Gene Ontology (GO) slim term based gene annotation information was obtained from TAIR [40,41]. All Arabidopsis genes were grouped into 14 GO process- and 15 molecular function categories according to the defined GO-slim terms.

Identification of genes with appreciable expression level

Low PE-values would also be obtained for genes not being expressed at all (or expressed at very low levels) across all time points and across the various conditions as there is no detectable change either. To eliminate this trivial result and to focus on genes whose expression level is indeed detectable, we sorted all gene probes based on their expression levels in the control sample and discarded the 10,000 genes with lowest expression rank from the analyses pertaining to motif counts, intergenic distances, and conservation. For the remaining 11,797 gene probes, no dependency of their cumulative PE (PE values summed up over all conditions) on expression rank was observed, while it increased steadily with increasing rank below the 10,000 rank cutoff (Additional File 1, Supplementary Figure S1). Thus, possible effects of absolute expression level on PE (as the trivial no expression = zero PE relationship) have been reduced by eliminating the 10,000 genes expressed at low levels under control conditions.

Cis-regulatory motif information, Distance to next up-stream gene

Cis-regulatory motif annotation information associated with all Arabidopsis genes was obtained from the Athena database [43] and processed as described in [37]. Cis-regulatory motifs were considered up to 500 nucleotides upstream of a gene's annotated transcription start site. Only genes with intergenic upstream regions larger than 500 nucleotides were considered in the associated analyses. All motifs mapping to the considered regions were considered; i.e., multiply mapping motifs were not rendered unique. Motifs were allowed to overlap. Intergenic distances were obtained from TAIR [40,41].

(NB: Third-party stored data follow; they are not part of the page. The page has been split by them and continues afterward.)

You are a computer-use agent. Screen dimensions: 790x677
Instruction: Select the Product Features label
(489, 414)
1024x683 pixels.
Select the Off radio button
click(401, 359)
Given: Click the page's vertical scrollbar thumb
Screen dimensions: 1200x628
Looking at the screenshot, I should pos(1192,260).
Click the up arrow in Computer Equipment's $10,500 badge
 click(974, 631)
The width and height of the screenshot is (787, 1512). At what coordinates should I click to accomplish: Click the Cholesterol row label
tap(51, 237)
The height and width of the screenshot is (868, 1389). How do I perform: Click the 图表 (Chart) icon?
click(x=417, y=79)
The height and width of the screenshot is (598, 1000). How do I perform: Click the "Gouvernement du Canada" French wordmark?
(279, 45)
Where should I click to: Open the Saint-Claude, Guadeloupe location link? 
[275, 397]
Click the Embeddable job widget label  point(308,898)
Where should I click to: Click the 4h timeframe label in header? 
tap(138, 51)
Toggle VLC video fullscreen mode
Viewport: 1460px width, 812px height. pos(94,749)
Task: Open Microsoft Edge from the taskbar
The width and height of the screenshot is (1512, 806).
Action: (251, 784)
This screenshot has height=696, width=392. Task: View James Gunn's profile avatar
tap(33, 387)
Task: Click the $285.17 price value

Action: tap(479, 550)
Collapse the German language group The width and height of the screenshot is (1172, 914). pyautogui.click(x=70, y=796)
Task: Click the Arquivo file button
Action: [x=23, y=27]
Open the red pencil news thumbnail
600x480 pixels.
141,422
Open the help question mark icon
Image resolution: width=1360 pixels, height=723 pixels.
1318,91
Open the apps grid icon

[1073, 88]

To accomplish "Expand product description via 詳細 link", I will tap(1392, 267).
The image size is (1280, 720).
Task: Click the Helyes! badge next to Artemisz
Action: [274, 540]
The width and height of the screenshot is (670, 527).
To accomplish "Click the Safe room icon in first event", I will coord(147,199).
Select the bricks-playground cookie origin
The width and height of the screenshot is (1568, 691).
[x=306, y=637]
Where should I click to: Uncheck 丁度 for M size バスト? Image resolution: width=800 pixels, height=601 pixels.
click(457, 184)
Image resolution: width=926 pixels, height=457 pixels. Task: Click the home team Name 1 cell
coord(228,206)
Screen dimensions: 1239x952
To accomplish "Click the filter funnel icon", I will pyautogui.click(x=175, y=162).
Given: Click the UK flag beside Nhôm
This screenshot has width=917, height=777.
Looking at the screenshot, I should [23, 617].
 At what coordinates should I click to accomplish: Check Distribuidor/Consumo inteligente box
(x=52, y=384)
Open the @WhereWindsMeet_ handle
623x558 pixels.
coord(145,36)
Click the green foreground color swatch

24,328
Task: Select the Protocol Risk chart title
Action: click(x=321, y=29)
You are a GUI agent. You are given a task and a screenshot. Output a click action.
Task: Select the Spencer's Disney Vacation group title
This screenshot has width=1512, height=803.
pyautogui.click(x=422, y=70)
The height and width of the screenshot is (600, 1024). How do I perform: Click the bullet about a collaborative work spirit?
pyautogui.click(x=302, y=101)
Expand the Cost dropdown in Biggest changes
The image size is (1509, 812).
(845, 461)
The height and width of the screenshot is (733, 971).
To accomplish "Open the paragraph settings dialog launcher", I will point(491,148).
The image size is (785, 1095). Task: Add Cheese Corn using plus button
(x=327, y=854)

Identification of conserved plant genes

Well conserved ('ancient') plant genes across long evolutionary times were determined by identifying all genes shared (conserved) between Arabidopsis thaliana and Physcomitrella patens, a moss, and Chlamydomonas reinhardtii, a single-cell algae. All 30,690 Arabidopsis protein sequences obtained from TAIR [40,41] were aligned to all 35,938 protein sequences from Physcomitrella [44] and all 16,709 protein sequences annotated in Chlamydomonas [45] (both protein sequence sets obtained from the Joint Genome Institute, JGI http://www.jgi.doe.gov/ webcite) using blastp [46]. Pairwise alignments with greater or equal to 50% sequence identity over an alignment length of at least 100 amino acids were considered to be associated with conserved proteins, and in turn, genes. In total, 6,678 proteins/genes were identified as conserved between Arabidopsis and Physcomitrella, and 2,074 proteins shared in Chlamydomonas and Arabidopsis according to the applied parameters. Note that all reported results are obtained similarly, when a more stringent 70% sequence identity threshold was applied. Furthermore, in the analyses reported under Results, only those genes with high expression levels were included (see above).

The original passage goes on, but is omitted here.